Feature importances:

In [None]:
D_IMP=pd.DataFrame({'Name': D_to_keep,'Importance':best_D_model.feature_importances_})
P_IMP=pd.DataFrame({'Name': P_to_keep,'Importance':best_P_model.feature_importances_})
H_IMP=pd.DataFrame({'Name': H_to_keep,'Importance':best_H_model.feature_importances_})

D_IMP.to_csv(out_f+f'D_XGBOOST_NONONE_xgboost_feature_importances_nfeats{n_features}.csv')
P_IMP.to_csv(out_f+f'P_XGBOOST_NONONE_xgboost_feature_importances_nfeats{n_features}.csv')
H_IMP.to_csv(out_f+f'H_XGBOOST_NONONE_xgboost_feature_importances_nfeats{n_features}.csv')

In [None]:

y_test_means_stds_df = pd.DataFrame(
   {
      "<TRUE>": [ np.mean(y_test['D']['true']),np.mean(y_test['P']['true']),np.mean(y_test['H']['true']) ],
      "std(True)": [np.std(y_test['D']['true']),np.std(y_test['P']['true']),np.std(y_test['H']['true'])],
      "<PREDICTED>": [ np.mean(y_test['D']['pred']),np.mean(y_test['P']['pred']),np.mean(y_test['H']['pred']) ],
       "std(PREDICTED)": [np.std(y_test['D']['pred']),np.std(y_test['P']['pred']),np.std(y_test['H']['pred'])]
       },
   index=["D", "P", "H"]
)

y_test_means_stds_df.to_csv(out_f+'y_test_means_stds.csv')

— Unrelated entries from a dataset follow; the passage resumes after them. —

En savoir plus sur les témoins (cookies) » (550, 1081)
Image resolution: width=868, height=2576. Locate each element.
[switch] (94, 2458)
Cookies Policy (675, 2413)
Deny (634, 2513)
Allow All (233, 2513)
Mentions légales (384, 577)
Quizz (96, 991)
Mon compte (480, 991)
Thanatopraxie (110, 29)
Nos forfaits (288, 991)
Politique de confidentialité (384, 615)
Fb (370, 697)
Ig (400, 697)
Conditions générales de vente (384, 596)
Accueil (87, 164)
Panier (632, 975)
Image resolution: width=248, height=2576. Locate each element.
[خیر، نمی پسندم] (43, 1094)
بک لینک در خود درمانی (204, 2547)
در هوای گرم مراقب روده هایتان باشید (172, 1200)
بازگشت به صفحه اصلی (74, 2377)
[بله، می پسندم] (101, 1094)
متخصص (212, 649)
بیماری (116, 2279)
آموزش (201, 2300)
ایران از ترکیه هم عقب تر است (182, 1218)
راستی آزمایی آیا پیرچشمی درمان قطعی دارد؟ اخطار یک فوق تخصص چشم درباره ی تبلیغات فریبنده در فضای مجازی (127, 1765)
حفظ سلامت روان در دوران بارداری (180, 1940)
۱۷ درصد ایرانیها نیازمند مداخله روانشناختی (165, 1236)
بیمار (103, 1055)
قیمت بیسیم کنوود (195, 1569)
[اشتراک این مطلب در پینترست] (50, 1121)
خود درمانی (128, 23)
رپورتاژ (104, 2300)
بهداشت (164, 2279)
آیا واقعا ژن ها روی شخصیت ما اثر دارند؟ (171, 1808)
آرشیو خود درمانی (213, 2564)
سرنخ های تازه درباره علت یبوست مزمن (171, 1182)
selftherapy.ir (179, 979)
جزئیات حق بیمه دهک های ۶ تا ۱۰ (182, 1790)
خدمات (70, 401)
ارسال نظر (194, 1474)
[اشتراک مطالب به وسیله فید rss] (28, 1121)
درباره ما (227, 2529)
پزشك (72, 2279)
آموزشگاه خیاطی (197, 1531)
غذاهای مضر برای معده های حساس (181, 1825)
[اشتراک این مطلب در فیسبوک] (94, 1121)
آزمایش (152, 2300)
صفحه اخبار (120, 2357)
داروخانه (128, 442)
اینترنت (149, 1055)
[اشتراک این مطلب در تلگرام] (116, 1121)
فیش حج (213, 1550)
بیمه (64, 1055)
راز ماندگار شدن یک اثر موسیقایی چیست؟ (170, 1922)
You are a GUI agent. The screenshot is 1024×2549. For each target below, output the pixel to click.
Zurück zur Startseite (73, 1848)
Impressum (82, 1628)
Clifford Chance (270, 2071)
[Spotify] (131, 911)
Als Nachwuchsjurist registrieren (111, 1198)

y_train_means_stds_df = pd.DataFrame(
   {
      "<TRUE>": [ np.mean(y_train['D']['true']),np.mean(y_train['P']['true']),np.mean(y_train['H']['true']) ],
      "std(True)": [np.std(y_train['D']['true']),np.std(y_train['P']['true']),np.std(y_train['H']['true'])],
      "<PREDICTED>": [ np.mean(y_train['D']['pred']),np.mean(y_train['P']['pred']),np.mean(y_train['H']['pred']) ],
       "std(PREDICTED)": [np.std(y_train['D']['pred']),np.std(y_train['P']['pred']),np.std(y_train['H']['pred'])]
       },
   index=["D", "P", "H"]
)

y_train_means_stds_df.to_csv(out_f+'y_train_means_stds.csv')

Optional figure:

In [None]:
ynp=pd.DataFrame.to_numpy(y)
predictions = [predictions_D,predictions_P,predictions_H]
sns.set_style('whitegrid')
sns.set_context("paper")
fig,axs = plt.subplots(nrows=1,ncols=3,figsize=(20,5))
fig.suptitle('Hansen solubility parameters XGBOOST predictions and true values')
colors = ['b','y','g']
for i in range(3):
    sns.scatterplot(x=ynp[:,i],y=predictions[i],ax=axs[i],color=colors[i])
    sns.lineplot(x=ynp[:,i],y=ynp[:,i],ax=axs[i],color='r',alpha=0.8, label=f'{y.columns[i]}-{y.columns[i]}')
    axs[i].set_xlabel(y.columns[i])
    axs[i].set_ylabel(f'{y.columns[i]} XGBOOST prediction')

#fig.savefig(out_f+f'XGBOOST_xgboost_NONONE_1_{n_features}.png')